The general chatter between parents last week was focused on how much children are ready for routine. For parents, the respite may be the first time they have had to take stock.
Seven weeks of summer. If you are struggling in your relationship then the children being off school can exacerbate problems. Arranging child care and play dates, fielding constant requests for treats, the cost of the holidays, late bedtimes, trying to ensure they don’t forget everything they learned last term… it is all added pressure.
Family lawyers receive a higher than average number of calls in September. This is directly related to the compounding effect the holidays can have. The pressures on parents have never felt so all consuming. Whatever your resources, children still need your time and your attention. This can feel really exhausting. We are all trying to be the perfect parent, partner and person. All the time.
Some of us will have been away, but many of us couldn’t afford holidays this year. Financial pressures are more present and real than ever before. Even for the super-rich, travel has changed, shares have plummeted and global uncertainty is impacting everyone.
Many people have had enough. Of the struggle and of their spouse. Naturally, it is often the ones we love the most that we take our frustrations out on. But now is a time that many parents breathe, re-boot and if things have not been right for some time, this is often the time people have to face that head on.
Anna Styles (shown in the main picture) commented: “We all have a deep rooted need for security. We need to know our ‘cave’ is going to keep us and our family safe from the dangerous world outside. The house prices going wild was comforting for some and terrifying for others.
“If you and your partner are not on the same page the last few years could have created a deepening divide. It is exceptionally stressful trying to keep it all together, especially if you have children.”
When at breaking point do you break up or break down? Before making any decisions it is always advisable to get some legal advice. You should be aware of your rights and your responsibilities before making any life changing decisions.

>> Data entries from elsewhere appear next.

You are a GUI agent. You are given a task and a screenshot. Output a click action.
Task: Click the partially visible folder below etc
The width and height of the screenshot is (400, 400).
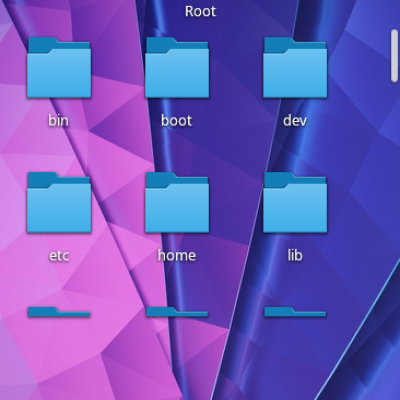pyautogui.click(x=59, y=312)
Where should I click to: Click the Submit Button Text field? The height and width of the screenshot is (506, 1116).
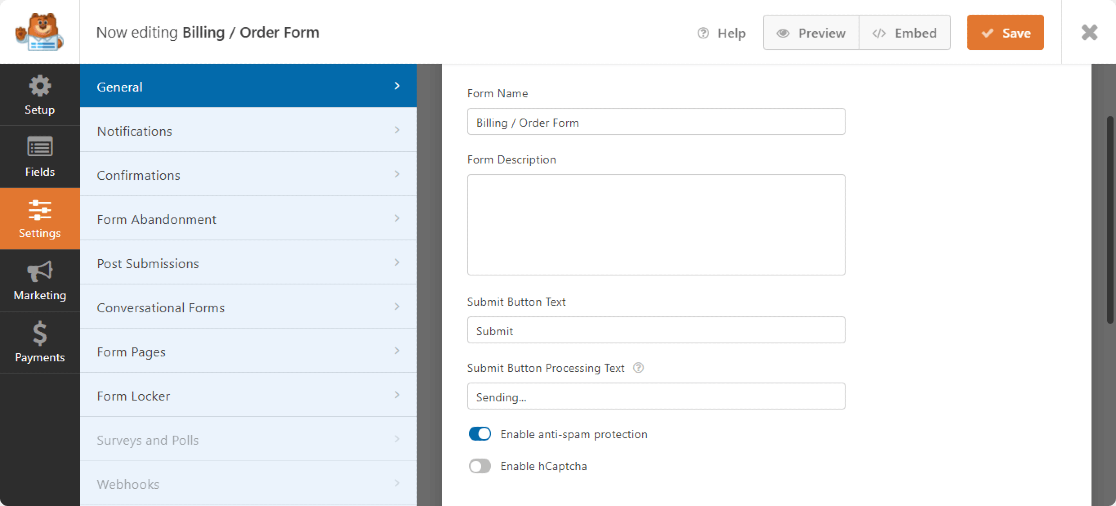click(656, 330)
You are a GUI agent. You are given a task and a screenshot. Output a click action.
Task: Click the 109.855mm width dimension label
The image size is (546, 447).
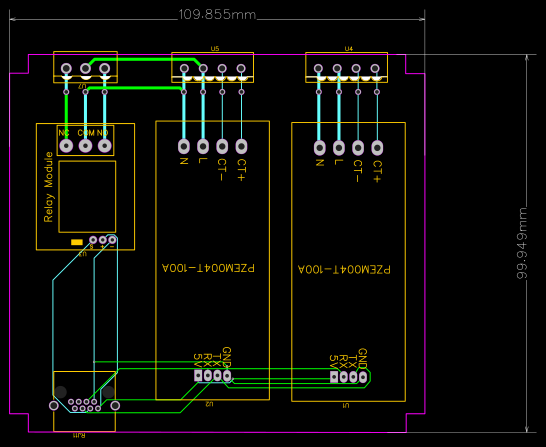click(x=217, y=15)
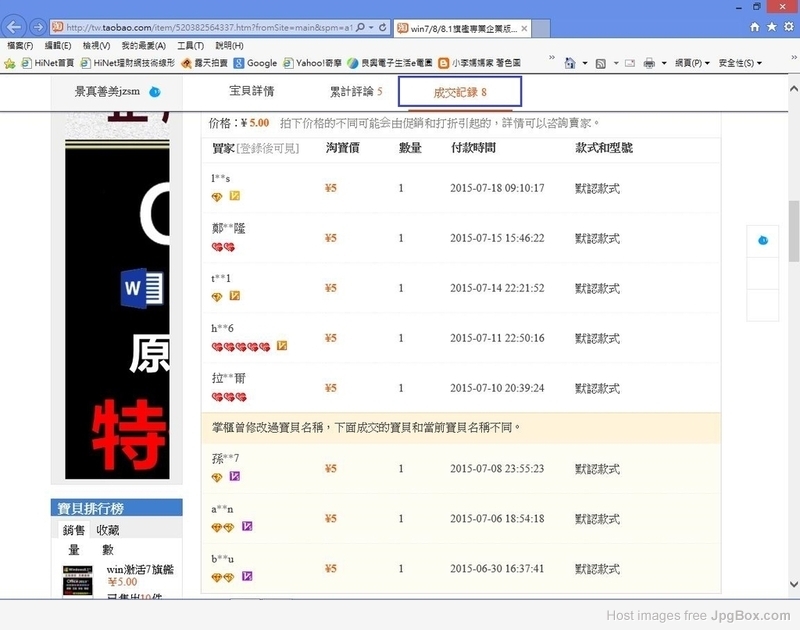Open the 我的最愛(A) menu

tap(144, 46)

Advocate Le Quesne commented: “We are already seeing an increase in the number of people coming to us after a prolonged period of unhappiness. During lockdown lots of couples in Jersey managed to make it work due to their fear of the future. Now they are exhausted and cannot keep up a front for the children. The best thing to do in this situation is talk to a lawyer and find some counselling if possible. We have a very high success rate in negotiating amicable divorces and that is what most people want. This isn’t always possible of course but the right attitude is half the battle.”
You do not need to know you want a divorce before you seek legal advice. Sometimes seeing a lawyer is the start of a healing journey for a couple. One of our key pieces of advice if you want to work on your relationship is do not wait until you have nothing left to give.
Seek relationship advice while you still have the energy.